Saqqara sprawls over some 3.5 square miles. It is divided into two sectors Saqqara North and Saqqara South. Each zone is often further subdivided into several smaller necropolises.
This area stretches from the Archaic Tombs south of Abusir to the incomplete Sekhemkhet complex. North Saqqara holds the Teti, Unas, Netjerikhet and Northern cemeteries. The Netjerikhet Cemetery is home to Djoser’s Step Pyramid and its enclosed complex.
The majority of mastabas tombs in north Saqqara date to Egypt’s 5th and 6th Dynasties. Giza was the primary burial site for the 4th Dynasty so there are few burials dating to that Dynasty. Several cemeteries containing the embalmed remains of the sacred animals were found to the west of the Old Kingdom’s necropolis.
This zone starts south of the incomplete Sekhemkhet complex and holds several royal monuments, pyramids and tombs. Shepseskaf’s unusually shaped tomb is one of its most interesting monuments.
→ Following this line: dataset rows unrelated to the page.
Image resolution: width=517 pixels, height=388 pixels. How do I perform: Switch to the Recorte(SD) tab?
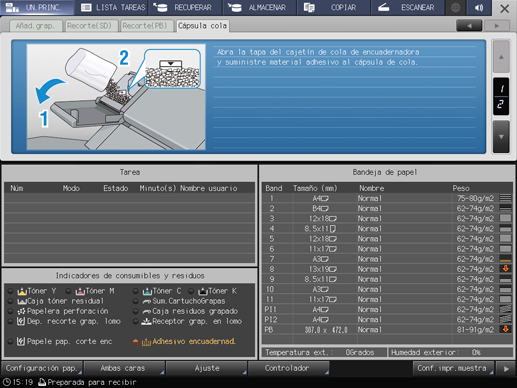(x=89, y=26)
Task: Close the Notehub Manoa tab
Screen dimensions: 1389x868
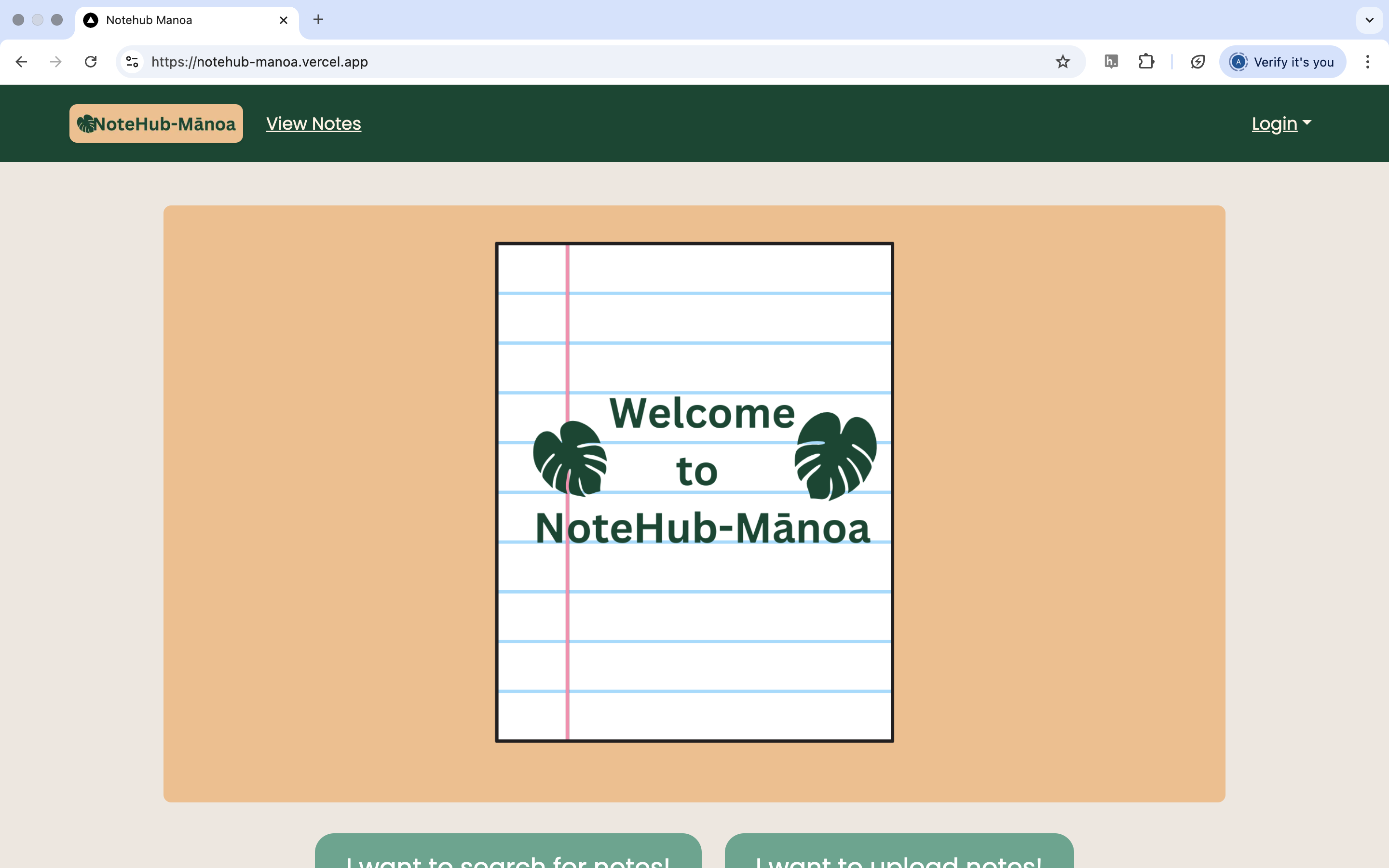Action: coord(284,20)
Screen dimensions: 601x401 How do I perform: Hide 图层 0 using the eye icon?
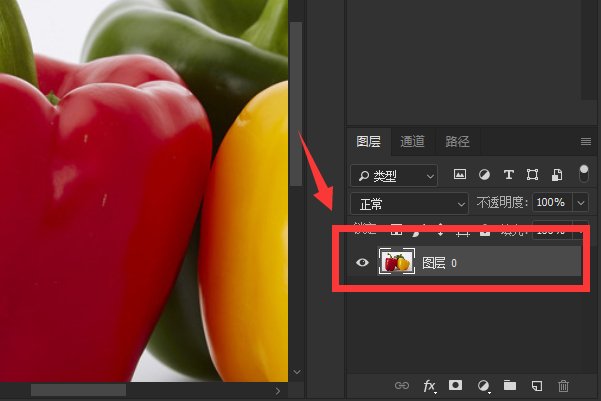pyautogui.click(x=363, y=263)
South of Sekhemkhet’s incomplete complex, are the pyramids of three kings. The 5th Dynasty’s King Djedkare was the first king to return to Saqqara after his predecessors had opted for Abusir for their tombs.
Two other 6th Dynasty royal monuments are those of Pepi I and Merenre I Pepi’s son. Archaeological research around Pepi’s pyramid revealed several smaller pyramids used as tombs for Pepi I’s numerous queens. So famous was Pepi I’s funerary complex that later generations attached its name, mn-nfr to nearby Memphis.
Some Egyptologists see Dahshur as forming part of southernmost Saqqara. However, Shepseskaf the Fourth Dynasty’s last king constructed the monument furthest to the south of Saqqara. At the commencement of that dynasty, pyramids were already being constructed in Dahshur and a sweeping expanse of untouched desert separating it and Saqqara.
The final royal funerary monuments constructed at Saqqara are Pepi I and Pepi II’s pyramid complexes. These are situated northwest of Shepseskaf’s tomb and northeast of Ibi’s small pyramid.
Djoser’s Step Pyramid
Djoser’s Step Pyramid is the Saqqara necropolis’ most famous monument. Designed by Imhotep a legendary ancient Egyptian architect who also served as Djoser’s vizier, the pyramid is formed from several stone mastabas built one on top of other, giving the final structure its distinctive step-like form.
Surviving records are unclear as to whether the Pharaoh Djoser was the first or the second king of the Old Kingdom’s Third Dynasty. Constructed sometime in the 27th-century BC, the Step Pyramid represented an innovative approach to building colossal structures and paved the way for the Great Pyramid of Giza.
Djoser’s Step Pyramid was groundbreaking as it was the first substantial ancient Egyptian monument built using stone. Up to its construction, monuments were built using mud-bricks for their construction. Building the Step Pyramid also demanded a highly organised labour force on site and an extensive logistical supply network to furnish them with the building materials, food and housing needed during the construction phase.
Surrounding the Step Pyramid itself was an expansive complex of chapels together with a vast courtyard enclosed by an enormous rectangular mud-brick perimeter wall.
A massive trench sunk into the rock was excavated outside Djoser’s enclosing wall. Djoser’s enormous complex comprises the:
- Step Pyramid
- Burial Chamber
- Roofed Colonnade Entry Hall
- North Temple
- Heb-sed Court
- Serdab Court
- South Tomb
- South Court
- Enclosure Wall
- Great Trench
Reflecting On The Past
In many ways, Saqqara is a snapshot of ancient Egypt. Its first tombs, date to Egypt’s very beginnings with the 1st Dynasty, while some 3,000 years later, it was still in use by Egypt’s last dynasty, the Ptolemaic Dynasty. That it managed to remain such an important burial complex for this span of time is a testimony to Saqqara’s place in ancient Egyptian culture.